Yeah the 86 Celtics would stomp any version of LeBron's Heat. Not the same as saying Bird's better than LeBron, though. Which is also not the same as saying Bird accomplished more than LeBron, which is probably the fairest way of assessing this sort of thing and is tilting increasingly sharply in LeBron's favor.
I'm not sure that accomplishments are the fairest way to settle things without evaluating the level of competition a player played against. Those Lakers and Sixers teams that Larry lost to were legitimately great teams. I don't think any team in today's era rises to that level other than the Heat, and the aging Spurs.
I meant individual accomplishments too, but part of my problem with evaluating teams like that is that a big part of what makes a team "great" is winning championships, and all-timers tend to snap a lot of those up.
If Jordan never played or never got a decent team around him, the late 90s Jazz would probably be a "great" team today; because Jordan got in their way they aren't. If OKC had beaten Miami 2 years ago they'd probably be "great" already, but instead they're not there yet. Conversely, if we'd won Game 7 in 2010 LeBron beating us in 2011+2012 would be more highly regarded.

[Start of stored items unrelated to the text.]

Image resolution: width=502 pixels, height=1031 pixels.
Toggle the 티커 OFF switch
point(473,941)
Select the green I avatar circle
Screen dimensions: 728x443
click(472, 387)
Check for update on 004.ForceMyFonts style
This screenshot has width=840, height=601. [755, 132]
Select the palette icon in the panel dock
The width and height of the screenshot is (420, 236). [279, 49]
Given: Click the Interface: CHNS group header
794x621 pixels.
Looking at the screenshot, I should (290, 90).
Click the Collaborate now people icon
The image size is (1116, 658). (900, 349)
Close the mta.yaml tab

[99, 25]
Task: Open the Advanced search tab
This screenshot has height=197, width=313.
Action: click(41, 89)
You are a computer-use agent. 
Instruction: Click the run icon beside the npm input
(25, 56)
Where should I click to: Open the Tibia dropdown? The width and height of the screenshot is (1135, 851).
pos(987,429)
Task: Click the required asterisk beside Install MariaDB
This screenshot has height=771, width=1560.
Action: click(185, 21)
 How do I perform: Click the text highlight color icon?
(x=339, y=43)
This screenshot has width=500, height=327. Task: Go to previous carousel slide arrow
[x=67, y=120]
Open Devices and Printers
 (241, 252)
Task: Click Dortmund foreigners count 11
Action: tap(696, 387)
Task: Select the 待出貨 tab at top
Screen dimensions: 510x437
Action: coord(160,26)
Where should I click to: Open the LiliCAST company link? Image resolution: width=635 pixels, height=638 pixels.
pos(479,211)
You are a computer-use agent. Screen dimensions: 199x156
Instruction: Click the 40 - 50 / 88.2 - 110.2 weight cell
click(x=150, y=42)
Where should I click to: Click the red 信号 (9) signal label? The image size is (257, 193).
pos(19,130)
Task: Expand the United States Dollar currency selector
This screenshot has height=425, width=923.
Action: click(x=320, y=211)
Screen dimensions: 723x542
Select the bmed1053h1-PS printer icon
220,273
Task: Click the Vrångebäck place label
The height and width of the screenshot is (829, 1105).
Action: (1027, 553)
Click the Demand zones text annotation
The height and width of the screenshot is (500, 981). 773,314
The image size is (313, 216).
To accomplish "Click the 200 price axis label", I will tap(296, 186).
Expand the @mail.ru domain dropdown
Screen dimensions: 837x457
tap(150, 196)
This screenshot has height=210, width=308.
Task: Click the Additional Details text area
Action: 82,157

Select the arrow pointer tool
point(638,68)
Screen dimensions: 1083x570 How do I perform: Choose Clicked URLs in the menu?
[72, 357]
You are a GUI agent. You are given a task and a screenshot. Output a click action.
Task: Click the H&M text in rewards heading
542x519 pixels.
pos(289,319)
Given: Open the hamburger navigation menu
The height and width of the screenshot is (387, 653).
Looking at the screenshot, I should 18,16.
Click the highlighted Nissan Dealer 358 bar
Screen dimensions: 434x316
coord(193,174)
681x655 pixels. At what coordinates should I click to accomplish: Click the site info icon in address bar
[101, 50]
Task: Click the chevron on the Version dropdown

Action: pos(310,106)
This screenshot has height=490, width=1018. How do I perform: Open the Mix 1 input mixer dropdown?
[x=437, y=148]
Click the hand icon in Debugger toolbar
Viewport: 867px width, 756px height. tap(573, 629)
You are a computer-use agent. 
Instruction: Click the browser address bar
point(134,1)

Extraordinary players and teams tend to make everyone else look more ordinary in comparison, which later makes them seem less extraordinary because the competition isn't as highly regarded. And that's without factoring in the biases fans and the media are always going to have, which clouds things further. We had a Miami fan in here a couple days ago dumping on the level of competition Russell's teams went through; naturally we Celtics fans didn't buy it for a second. Relative to the league they played against seems cleaner to me. But that's the fun in this kind of debate.